**Teks Dokumen**:
====

Mereka bingung untuk kembali membangun rumah yang rusak karena tidak memiliki uang.

Baca juga: Gempa bumi di Pandeglang berdampak pada 30 kecamatan

Korban luka
 
Saat ini, kondisi rumah mereka tidak bisa  ditempati karena dikhawatirkan roboh jika terjadi gempa susulan.
 
"Kami bersama keluarga untuk sementara tinggal bersama orang tua yang lokasi rumahnya berdekatan dan selamat dari gempa itu," katanya menjelaskan.
 
Begitu juga Sanusi (50), warga Taman Jaya Kecamatan Sumur Pandeglang, yang mengaku sangat mendambakan perbaikan karena tak mampu kembali membangun rumah.
 
Apabila diperbaiki dipastikan mencapai puluhan juta rupiah, sebab sebagian besar tembok dindingnyaretak-retak dan kondisi bangunan rumah miring.

====

**Cuplikan Materi**:
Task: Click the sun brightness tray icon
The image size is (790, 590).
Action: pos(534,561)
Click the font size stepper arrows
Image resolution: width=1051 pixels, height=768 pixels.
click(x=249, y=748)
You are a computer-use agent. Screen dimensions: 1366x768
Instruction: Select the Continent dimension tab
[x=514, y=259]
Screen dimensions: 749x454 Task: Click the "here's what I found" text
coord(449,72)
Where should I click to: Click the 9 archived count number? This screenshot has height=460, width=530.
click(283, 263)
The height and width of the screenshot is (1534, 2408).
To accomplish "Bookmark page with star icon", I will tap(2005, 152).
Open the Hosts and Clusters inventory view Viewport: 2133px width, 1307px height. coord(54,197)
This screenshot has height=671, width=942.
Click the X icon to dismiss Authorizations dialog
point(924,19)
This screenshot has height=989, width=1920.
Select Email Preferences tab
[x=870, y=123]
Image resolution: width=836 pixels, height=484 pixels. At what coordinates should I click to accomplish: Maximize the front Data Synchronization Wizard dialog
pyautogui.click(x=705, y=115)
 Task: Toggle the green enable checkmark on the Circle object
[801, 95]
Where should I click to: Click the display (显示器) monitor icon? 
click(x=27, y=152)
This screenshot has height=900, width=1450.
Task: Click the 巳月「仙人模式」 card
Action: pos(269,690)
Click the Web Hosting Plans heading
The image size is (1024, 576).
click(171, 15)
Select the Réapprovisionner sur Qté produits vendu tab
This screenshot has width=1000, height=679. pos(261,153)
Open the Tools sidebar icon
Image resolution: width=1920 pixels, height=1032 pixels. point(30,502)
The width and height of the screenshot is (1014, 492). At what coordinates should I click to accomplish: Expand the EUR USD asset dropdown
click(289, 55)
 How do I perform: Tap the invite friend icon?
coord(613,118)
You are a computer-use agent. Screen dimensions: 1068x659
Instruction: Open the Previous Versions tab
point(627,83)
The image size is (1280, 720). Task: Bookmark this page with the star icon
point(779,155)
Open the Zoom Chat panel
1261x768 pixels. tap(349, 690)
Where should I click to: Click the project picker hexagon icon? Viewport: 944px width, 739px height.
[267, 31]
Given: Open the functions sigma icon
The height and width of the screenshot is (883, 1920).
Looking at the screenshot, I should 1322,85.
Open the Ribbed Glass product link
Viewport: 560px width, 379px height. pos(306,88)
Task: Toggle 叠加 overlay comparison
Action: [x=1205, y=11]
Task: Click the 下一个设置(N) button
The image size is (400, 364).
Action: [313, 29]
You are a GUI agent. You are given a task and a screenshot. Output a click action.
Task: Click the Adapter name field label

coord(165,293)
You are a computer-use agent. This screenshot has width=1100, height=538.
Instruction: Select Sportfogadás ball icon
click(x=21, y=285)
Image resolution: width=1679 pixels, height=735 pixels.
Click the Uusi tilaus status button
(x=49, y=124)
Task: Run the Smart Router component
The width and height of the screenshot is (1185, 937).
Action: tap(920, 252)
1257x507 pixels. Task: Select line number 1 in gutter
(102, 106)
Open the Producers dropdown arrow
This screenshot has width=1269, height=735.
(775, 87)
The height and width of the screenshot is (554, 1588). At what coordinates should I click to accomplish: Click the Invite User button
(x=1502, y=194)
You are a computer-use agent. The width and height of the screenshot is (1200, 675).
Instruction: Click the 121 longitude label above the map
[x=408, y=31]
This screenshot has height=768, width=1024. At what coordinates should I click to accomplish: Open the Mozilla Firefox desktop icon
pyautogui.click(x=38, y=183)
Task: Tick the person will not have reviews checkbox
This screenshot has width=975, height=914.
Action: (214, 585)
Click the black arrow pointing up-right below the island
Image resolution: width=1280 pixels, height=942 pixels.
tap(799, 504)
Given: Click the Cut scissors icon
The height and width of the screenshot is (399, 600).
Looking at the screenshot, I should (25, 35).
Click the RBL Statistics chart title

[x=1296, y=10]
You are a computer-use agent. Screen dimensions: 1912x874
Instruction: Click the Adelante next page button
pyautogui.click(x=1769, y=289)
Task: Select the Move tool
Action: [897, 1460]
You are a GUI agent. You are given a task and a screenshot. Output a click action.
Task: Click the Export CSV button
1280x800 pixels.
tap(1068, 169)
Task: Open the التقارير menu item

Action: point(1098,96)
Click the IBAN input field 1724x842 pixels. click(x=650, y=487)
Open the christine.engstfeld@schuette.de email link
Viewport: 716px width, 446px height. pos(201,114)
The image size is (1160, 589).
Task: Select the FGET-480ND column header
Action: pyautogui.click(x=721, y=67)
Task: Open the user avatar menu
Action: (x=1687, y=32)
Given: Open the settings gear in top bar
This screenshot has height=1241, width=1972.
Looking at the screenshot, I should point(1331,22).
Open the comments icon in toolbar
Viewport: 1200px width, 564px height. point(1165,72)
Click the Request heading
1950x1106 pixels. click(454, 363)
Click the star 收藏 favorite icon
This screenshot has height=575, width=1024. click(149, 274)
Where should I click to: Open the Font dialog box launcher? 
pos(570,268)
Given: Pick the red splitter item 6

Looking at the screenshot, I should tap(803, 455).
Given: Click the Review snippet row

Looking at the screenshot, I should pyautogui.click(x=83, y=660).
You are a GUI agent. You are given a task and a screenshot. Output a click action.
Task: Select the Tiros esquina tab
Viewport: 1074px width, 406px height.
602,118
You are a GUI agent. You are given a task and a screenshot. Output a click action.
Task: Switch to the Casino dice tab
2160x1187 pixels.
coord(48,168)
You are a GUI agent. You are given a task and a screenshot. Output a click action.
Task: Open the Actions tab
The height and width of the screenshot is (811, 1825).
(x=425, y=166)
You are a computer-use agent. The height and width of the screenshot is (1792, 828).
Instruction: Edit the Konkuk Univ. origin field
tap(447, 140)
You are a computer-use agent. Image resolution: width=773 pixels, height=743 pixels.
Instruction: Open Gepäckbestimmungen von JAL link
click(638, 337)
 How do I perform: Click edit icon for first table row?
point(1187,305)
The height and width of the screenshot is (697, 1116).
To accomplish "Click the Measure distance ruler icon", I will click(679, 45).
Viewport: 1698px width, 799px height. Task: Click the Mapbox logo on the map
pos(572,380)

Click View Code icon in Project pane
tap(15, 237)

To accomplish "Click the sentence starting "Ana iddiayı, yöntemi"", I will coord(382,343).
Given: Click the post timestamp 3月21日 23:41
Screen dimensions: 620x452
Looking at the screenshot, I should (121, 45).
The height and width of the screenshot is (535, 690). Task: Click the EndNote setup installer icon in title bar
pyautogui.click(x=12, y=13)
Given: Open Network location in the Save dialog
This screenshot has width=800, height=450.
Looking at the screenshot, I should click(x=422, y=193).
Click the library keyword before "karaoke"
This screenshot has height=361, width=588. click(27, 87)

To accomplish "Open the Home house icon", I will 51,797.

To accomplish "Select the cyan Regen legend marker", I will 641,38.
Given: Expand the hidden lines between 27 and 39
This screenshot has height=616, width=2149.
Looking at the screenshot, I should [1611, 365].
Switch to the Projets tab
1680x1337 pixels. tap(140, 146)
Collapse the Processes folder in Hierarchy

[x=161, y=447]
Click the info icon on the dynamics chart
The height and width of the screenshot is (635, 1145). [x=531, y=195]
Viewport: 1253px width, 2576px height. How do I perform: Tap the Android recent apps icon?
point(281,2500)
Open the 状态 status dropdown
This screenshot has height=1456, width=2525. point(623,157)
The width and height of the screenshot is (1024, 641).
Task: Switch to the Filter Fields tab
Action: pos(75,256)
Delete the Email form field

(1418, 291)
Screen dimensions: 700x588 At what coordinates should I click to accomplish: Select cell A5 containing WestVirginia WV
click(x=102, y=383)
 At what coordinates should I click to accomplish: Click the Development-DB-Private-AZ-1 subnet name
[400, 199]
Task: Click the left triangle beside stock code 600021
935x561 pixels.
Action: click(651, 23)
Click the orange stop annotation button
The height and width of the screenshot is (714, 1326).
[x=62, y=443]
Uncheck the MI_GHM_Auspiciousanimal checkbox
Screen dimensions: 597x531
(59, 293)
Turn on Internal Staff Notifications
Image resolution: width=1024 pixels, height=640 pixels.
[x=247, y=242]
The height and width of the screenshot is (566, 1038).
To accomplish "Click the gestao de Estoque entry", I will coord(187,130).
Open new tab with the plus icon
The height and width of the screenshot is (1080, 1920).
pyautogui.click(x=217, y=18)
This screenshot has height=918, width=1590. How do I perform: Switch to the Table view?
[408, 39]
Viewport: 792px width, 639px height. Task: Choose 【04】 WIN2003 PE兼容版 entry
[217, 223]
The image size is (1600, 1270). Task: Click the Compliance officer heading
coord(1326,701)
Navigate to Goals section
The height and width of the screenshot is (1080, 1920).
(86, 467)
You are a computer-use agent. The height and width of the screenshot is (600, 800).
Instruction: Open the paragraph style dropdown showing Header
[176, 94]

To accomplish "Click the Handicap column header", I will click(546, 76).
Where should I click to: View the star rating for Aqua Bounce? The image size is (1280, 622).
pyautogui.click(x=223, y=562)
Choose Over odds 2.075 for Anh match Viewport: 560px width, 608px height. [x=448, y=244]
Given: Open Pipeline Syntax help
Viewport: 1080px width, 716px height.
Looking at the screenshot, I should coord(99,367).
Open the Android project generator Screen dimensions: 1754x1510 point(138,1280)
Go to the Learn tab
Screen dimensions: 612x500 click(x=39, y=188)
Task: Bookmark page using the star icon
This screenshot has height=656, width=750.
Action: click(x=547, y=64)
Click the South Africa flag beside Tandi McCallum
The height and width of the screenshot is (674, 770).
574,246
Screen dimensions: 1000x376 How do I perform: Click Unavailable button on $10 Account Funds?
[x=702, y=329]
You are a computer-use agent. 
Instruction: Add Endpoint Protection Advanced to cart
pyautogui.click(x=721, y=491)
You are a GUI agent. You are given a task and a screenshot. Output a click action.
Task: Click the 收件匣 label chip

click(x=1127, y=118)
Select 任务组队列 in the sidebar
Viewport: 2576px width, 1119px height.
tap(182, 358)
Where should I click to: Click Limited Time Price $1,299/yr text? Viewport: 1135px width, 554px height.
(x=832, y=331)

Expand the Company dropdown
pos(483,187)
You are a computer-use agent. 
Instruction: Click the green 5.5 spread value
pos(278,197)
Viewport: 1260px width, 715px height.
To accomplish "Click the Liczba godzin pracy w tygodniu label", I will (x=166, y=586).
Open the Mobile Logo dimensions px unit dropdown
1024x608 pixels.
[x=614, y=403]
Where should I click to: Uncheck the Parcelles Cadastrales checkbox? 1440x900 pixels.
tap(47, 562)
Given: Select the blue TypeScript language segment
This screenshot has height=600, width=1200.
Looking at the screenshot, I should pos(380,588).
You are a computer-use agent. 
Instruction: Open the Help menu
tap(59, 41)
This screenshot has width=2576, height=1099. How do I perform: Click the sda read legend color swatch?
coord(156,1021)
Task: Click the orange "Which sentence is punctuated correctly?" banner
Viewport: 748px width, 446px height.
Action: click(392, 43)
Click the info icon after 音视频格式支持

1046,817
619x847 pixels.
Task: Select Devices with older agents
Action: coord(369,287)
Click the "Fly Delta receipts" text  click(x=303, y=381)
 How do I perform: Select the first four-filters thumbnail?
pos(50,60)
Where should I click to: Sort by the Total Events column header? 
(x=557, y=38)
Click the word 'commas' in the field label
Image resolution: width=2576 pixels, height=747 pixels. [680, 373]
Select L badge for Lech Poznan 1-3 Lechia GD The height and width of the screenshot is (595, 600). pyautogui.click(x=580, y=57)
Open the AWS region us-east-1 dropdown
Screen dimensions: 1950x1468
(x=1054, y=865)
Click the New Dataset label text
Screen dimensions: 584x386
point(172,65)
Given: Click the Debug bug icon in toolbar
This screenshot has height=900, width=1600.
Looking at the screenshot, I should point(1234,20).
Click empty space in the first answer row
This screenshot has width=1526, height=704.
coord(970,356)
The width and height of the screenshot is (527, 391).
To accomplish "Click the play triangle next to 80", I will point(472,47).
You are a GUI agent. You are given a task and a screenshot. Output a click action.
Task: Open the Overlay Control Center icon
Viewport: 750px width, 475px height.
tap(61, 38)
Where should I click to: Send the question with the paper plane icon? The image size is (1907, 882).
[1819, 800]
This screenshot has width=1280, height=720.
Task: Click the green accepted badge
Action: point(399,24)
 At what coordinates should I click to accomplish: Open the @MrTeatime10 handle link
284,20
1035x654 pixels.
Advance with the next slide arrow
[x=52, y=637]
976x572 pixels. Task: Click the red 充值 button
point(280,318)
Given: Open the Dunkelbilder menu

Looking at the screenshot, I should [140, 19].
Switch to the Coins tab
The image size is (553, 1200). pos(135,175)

====

**Tugas yang Dikerjakan**:
a. Menurut teks tentang gempa di Pandeglang, mengapa perbaikan rumah Sanusi dipastikan mencapai puluhan juta rupiah? Jawablah dalam satu sampai tiga kalimat.
b. Teruskan teks tentang gempa di Pandeglang setelah kalimat terakhir yang tertera.

**Jawaban Soal**:
a. Biaya perbaikannya dipastikan mencapai puluhan juta rupiah karena sebagian besar tembok dindingnya retak-retak. Selain itu, kondisi bangunan rumahnya miring.

b.
 
Selain itu, kondisi rumah tersebut cukup membahayakan jika ditempati sehingga keluarga mengungsi ke rumah kerabat.
 
Dirinya berharap pemerintah segera membantu perbaikan agar kondisi rumah miliknya layak huni.
 
"Kami merasa khawatir rumahnya itu jika diterpa angin kencang, roboh," kata Sanusi.
 
Sekretaris Camat Sumur, Pandeglang, Amsor mengatakan jumlah rumah yang rusak akibat gempa bumi itu tercatat 459 unit terdiri dari kategori rusak berat 53 unit, rusak sedang 134 unit dan rusak ringan 272 unit.
 
Kepala Badan Penanggulangan Bencana Daerah (BPBD) Pandeglang Girgi Jantoro mengatakan saat ini jumlah rumah yang rusak tercatat 2.423 unit tersebar di 30 kecamatan dan 171 desa.
 
Dari 2.423 unit, yang rusak berat 362 unit, rusak ringan 1.535 unit dan rusak sedang 526 unit, sedangkan sarana fasilitas umum yang rusak, terdiri gedung sekolah 43 unit, puskesmas 16 unit, kantor desa empat unit, masjid 15 unit dan tempat usaha tiga unit.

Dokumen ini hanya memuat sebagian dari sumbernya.